▸ **GIVEN EXERCISE**: Edit the rows running from the line containing "The image size" through the end of the rows, changing "Discover" to "Explore" and leaving everything else unchanged. Omit the pictures from your reply.

[Collected data]
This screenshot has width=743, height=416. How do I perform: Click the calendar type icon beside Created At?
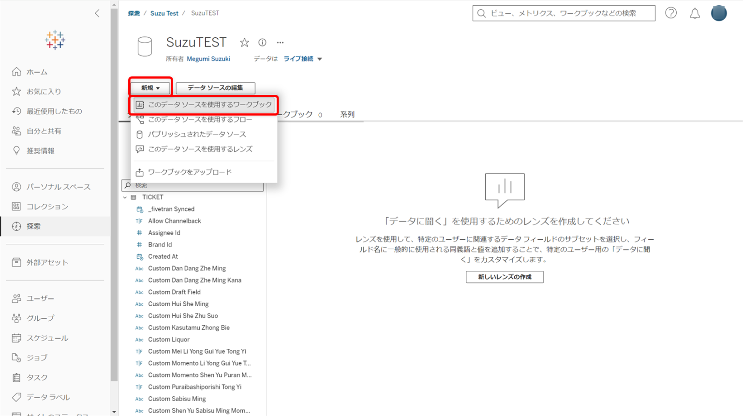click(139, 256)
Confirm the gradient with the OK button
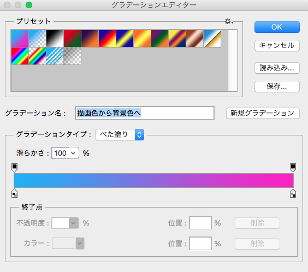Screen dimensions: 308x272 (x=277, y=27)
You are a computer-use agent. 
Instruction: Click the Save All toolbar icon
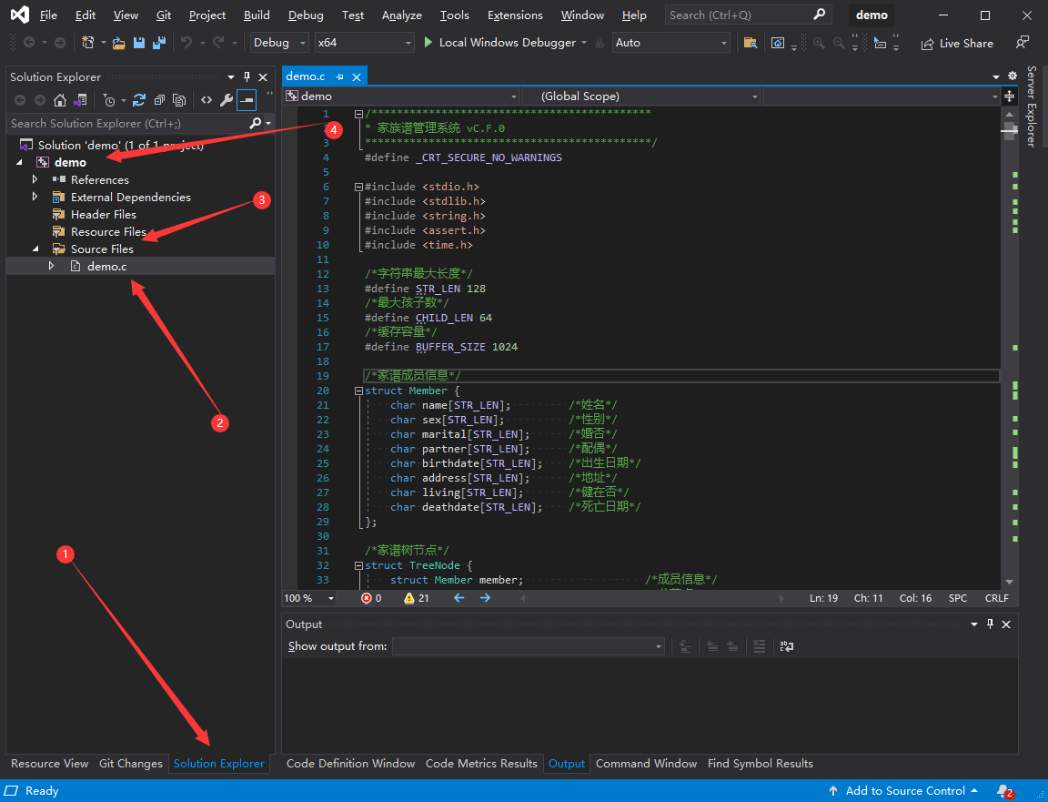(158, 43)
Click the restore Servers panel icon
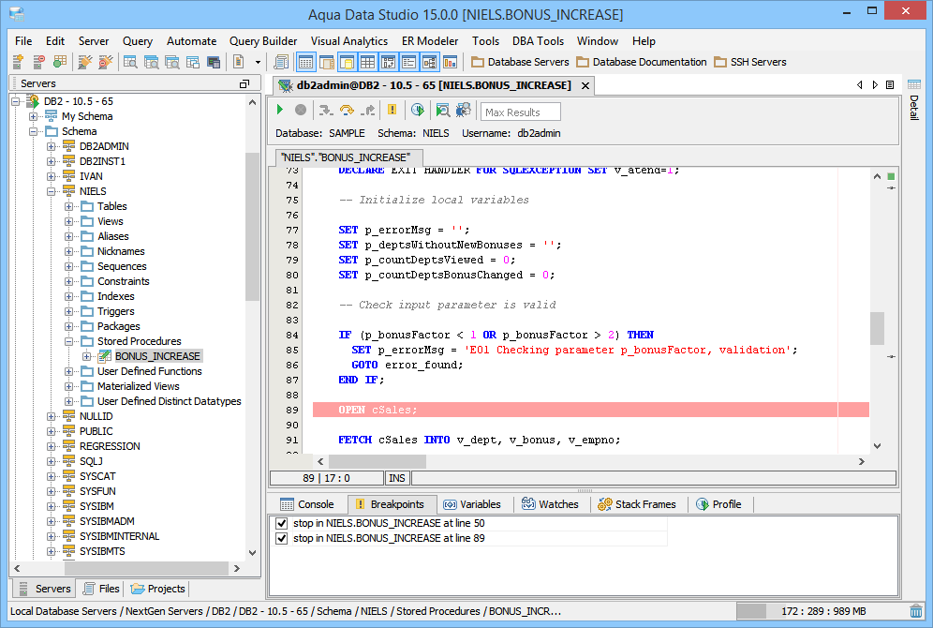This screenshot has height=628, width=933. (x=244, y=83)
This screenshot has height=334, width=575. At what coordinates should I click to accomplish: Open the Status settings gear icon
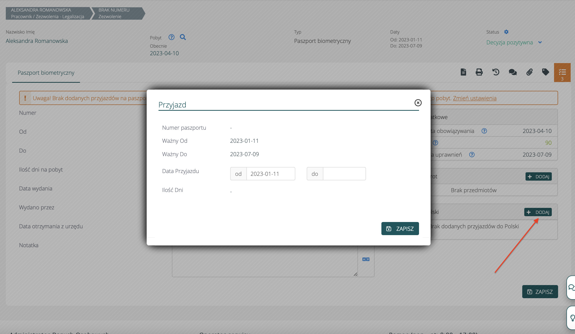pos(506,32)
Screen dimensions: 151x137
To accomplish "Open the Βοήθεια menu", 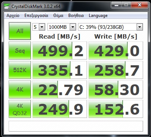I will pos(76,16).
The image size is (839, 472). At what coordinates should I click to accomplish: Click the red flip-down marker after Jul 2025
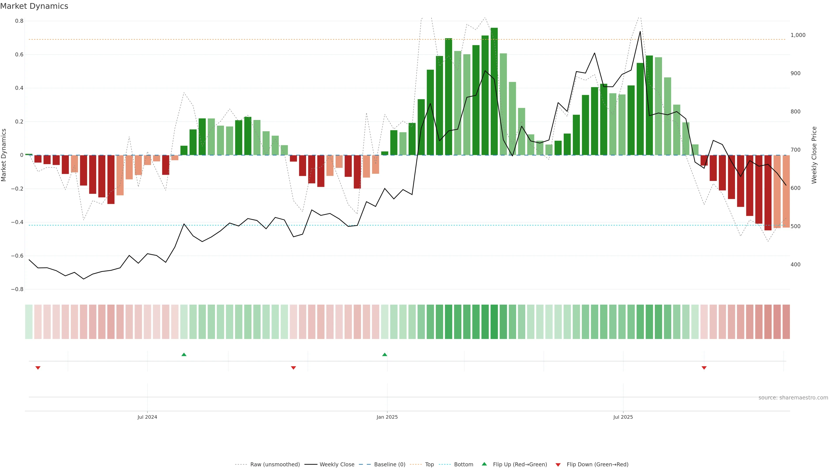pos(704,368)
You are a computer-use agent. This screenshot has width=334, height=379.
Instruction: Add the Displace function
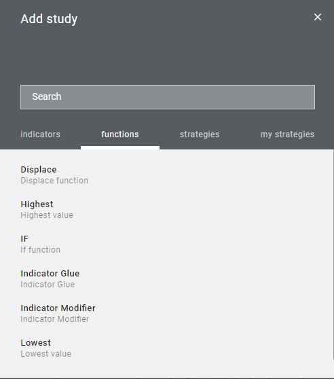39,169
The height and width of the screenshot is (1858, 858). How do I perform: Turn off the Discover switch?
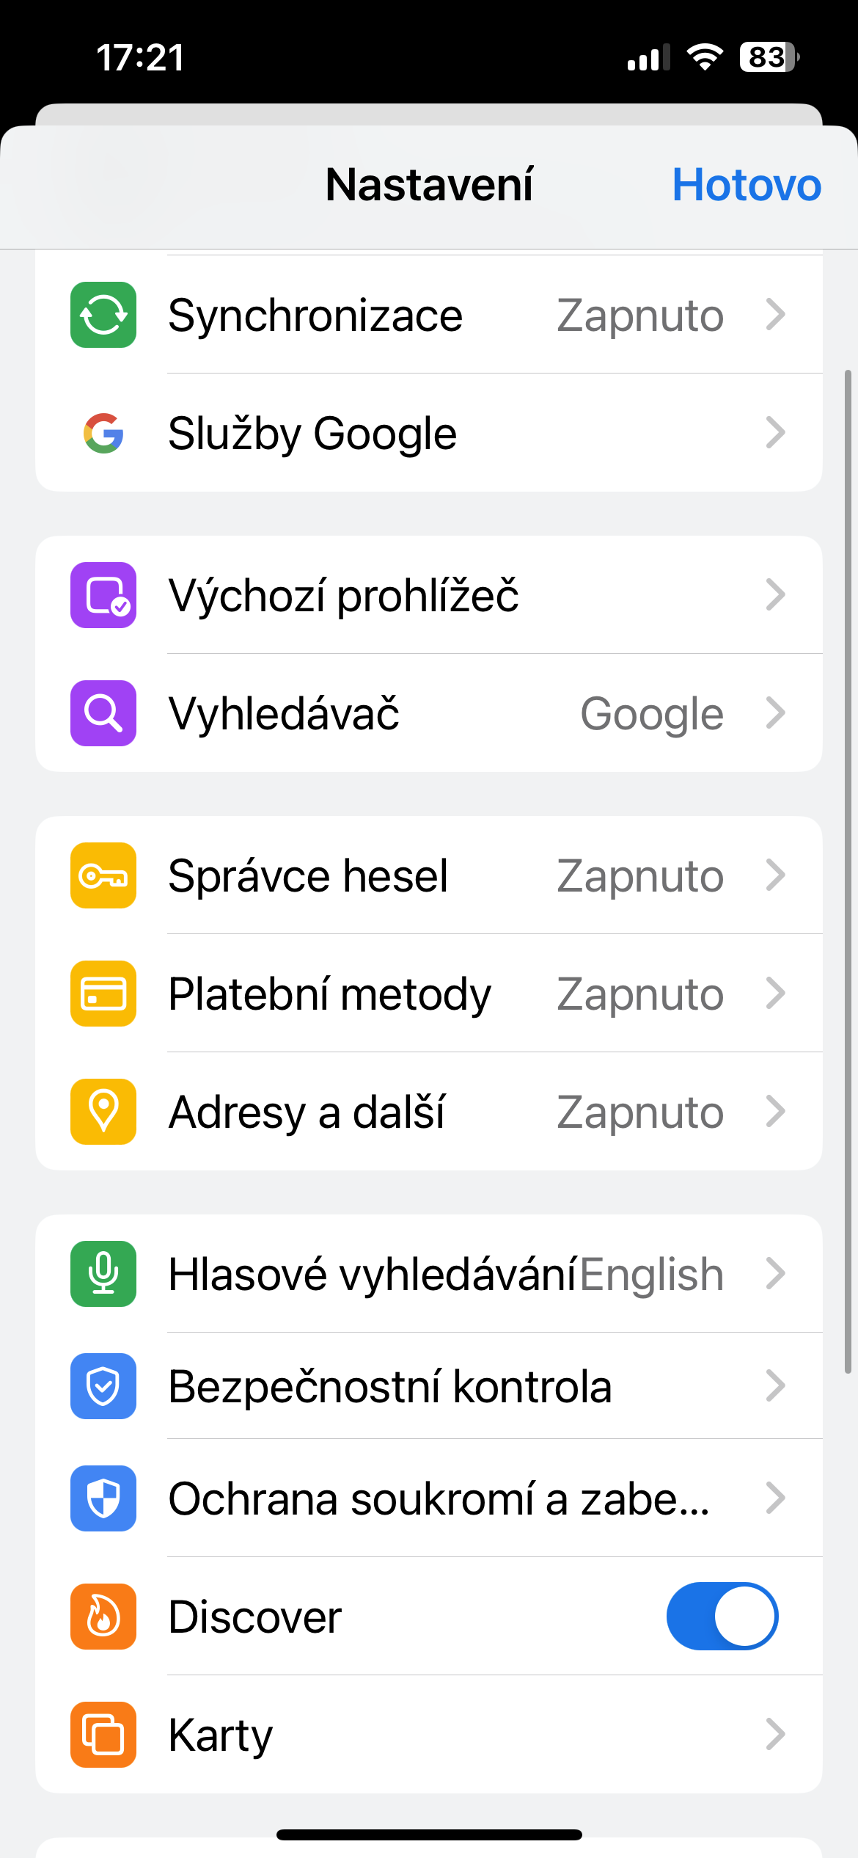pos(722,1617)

▸ **RESULT OF THE EXERCISE**:
The image size is (839, 472). At what coordinates should I click to accomplish: Click the red flip-down marker after Jul 2025
pos(704,368)
You are a computer-use agent. This screenshot has width=334, height=379.
Instruction: Add the Displace function
39,169
The height and width of the screenshot is (1858, 858). How do I perform: Turn off the Explore switch?
pos(722,1617)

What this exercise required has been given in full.